Le HCE recommande l’élaboration d’outils similaires en France, actualisés et largement relayés. Le livre « C’est ta vie ! » destiné aux enfants de 6 à 12 ans permet également d’aborder, avec les plus jeunes, les relations affectives et sexuelles à travers 5 thématiques : « les liens », « les contacts », « les interdits », « les corps » et « le bébé ».

Enfin, le ministère de l’Éducation nationale développe également des formations à destination des personnels d’enseignement et d’éducation et des outils tels que le guide « Comportements sexistes et violences sexuelles : prévenir, repérer, agir ».

Néanmoins et en dépit d’outils existants, le HCE a constaté dans son état des lieux sur la mise en œuvre de l’éducation à la sexualité, que, parmi les 12 millions de jeunes scolarisé.e.s chaque année, seule une petite minorité bénéficie tout au long de sa scolarité de séances d’éducation à la sexualité et que cette obligation légale reste parcellaire et inégale selon les territoires. »

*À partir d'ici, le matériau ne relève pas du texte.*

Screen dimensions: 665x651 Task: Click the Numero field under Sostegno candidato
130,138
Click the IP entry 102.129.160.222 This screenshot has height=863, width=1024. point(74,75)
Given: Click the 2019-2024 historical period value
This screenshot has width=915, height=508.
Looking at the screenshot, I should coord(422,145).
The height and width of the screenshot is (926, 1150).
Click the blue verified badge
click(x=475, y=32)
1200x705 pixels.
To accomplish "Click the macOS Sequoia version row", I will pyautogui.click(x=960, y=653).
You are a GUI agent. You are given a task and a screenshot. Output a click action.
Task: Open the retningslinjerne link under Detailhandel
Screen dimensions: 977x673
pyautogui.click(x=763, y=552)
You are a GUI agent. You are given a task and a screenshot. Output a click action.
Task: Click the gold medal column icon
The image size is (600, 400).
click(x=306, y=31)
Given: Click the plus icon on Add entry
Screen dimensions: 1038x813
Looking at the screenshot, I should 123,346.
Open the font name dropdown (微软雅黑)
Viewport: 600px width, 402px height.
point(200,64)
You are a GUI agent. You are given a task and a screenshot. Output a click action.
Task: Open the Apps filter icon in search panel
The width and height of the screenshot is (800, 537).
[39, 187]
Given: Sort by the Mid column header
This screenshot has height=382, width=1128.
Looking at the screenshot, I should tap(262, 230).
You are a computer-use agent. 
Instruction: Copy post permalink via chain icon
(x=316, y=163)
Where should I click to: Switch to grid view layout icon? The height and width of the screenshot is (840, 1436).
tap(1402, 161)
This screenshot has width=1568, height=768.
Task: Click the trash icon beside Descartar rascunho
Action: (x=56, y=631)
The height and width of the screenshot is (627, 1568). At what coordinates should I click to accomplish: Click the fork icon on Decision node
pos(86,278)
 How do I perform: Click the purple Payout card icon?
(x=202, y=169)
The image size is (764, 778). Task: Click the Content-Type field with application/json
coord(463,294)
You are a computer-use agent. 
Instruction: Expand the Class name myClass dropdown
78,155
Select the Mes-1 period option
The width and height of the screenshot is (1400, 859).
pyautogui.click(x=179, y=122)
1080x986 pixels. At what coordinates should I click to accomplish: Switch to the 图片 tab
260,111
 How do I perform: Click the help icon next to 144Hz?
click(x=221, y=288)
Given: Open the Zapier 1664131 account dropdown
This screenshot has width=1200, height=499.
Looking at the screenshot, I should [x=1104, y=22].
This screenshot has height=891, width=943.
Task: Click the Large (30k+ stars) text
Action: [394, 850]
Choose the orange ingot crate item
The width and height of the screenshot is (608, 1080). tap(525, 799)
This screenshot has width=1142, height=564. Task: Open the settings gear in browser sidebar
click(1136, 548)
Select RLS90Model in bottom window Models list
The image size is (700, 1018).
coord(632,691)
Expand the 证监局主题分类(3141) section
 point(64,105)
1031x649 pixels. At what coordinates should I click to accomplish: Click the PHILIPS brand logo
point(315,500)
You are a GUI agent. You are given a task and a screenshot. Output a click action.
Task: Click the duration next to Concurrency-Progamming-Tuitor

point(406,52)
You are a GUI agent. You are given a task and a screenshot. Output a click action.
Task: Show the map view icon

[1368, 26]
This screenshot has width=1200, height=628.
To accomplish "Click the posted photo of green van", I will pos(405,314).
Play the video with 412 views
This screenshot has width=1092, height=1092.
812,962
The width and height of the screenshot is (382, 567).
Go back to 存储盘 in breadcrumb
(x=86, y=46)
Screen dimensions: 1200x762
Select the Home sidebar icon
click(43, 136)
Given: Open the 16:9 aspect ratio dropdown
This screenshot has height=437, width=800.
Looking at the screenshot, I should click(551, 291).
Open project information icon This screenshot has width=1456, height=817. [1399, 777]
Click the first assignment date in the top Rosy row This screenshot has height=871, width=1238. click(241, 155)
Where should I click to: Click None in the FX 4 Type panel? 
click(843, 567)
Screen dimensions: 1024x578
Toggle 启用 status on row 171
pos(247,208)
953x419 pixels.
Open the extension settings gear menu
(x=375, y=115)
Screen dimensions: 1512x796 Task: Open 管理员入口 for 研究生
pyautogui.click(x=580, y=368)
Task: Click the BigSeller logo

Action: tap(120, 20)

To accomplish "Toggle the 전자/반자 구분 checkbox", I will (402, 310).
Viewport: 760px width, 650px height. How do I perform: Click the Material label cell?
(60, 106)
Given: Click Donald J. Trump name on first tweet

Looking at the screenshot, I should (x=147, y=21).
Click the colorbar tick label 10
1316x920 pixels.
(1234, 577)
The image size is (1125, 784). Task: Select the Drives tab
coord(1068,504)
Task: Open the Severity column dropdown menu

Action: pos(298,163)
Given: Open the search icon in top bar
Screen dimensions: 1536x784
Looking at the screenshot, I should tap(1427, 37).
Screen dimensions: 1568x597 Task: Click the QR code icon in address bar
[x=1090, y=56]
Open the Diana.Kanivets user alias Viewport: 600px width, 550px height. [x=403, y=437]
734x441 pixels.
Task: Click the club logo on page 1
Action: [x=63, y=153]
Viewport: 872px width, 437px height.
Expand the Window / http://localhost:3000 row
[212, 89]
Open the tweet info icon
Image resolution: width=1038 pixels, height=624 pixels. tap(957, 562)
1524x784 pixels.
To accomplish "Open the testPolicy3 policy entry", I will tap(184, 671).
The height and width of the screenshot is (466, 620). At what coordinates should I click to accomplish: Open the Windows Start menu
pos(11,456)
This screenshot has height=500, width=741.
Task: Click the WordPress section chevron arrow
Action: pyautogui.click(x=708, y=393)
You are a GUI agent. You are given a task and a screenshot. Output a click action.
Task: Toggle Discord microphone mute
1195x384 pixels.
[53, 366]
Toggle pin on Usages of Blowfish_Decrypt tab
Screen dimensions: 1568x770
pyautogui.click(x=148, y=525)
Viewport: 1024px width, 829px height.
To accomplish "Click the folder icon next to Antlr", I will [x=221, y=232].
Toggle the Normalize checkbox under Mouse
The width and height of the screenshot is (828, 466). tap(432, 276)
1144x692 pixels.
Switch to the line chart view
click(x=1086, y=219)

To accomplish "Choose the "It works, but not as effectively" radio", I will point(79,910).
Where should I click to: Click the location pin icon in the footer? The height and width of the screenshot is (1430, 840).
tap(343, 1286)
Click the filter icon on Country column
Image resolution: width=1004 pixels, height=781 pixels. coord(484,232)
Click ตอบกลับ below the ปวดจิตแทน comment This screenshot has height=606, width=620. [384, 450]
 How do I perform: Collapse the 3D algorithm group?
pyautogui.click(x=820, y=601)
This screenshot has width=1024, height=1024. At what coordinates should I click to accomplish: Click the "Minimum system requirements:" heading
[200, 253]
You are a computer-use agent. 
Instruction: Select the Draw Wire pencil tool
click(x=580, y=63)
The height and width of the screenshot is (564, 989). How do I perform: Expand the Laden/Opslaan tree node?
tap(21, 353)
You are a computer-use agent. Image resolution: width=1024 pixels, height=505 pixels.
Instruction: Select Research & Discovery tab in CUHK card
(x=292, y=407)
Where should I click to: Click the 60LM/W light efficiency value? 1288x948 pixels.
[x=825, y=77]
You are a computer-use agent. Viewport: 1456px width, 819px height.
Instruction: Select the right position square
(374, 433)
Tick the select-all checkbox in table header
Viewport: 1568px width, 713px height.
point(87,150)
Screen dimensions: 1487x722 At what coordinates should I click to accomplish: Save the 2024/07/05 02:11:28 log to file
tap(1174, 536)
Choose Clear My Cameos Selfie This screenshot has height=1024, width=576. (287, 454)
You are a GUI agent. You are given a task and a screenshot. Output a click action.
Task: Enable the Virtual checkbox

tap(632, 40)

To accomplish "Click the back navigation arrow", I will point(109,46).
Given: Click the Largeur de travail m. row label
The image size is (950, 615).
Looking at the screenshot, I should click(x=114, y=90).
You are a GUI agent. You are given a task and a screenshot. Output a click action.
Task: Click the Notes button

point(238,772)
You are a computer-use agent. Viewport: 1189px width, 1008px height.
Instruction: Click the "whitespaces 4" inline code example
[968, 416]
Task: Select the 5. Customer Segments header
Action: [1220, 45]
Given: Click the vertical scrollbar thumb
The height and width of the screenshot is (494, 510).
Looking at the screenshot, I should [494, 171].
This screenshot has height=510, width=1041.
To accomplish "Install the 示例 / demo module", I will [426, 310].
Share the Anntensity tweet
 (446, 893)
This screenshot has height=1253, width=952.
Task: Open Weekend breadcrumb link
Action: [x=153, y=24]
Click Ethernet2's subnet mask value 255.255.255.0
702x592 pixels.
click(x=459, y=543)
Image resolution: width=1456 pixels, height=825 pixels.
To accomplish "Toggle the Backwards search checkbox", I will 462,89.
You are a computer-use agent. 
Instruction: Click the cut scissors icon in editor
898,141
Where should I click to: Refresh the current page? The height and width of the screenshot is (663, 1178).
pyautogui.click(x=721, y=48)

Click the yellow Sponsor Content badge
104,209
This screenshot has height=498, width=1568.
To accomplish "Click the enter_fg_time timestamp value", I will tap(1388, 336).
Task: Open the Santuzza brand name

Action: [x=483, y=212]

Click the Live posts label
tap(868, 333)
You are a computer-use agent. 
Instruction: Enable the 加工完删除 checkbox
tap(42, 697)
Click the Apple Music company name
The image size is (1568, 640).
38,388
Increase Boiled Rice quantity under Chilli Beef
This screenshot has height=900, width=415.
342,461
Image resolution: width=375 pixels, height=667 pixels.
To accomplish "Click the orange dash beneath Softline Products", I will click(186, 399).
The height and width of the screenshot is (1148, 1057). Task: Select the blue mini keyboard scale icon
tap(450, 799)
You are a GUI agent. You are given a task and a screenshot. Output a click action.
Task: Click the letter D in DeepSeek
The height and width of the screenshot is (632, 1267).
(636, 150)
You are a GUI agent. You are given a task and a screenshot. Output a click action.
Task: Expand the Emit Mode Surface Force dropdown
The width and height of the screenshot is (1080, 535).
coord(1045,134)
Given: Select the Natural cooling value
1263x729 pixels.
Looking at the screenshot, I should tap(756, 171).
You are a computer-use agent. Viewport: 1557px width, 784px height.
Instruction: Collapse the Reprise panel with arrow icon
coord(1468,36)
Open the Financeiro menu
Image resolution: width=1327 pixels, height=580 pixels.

Par conséquent, le HCE recommande de rendre effective l’obligation légale d’éducation à la sexualité de l’école au lycée en mettant en œuvre les recommandations formulées par le HCE dans son rapport de juin 2016, et en intégrant à cette éducation des programmes de prévention élaborés sur le modèle de « Mon corps, c’est mon corps » ou « ViRAJ », afin de prévenir les agressions sexuelles dont sont victimes les enfants et les adolescent.e.s.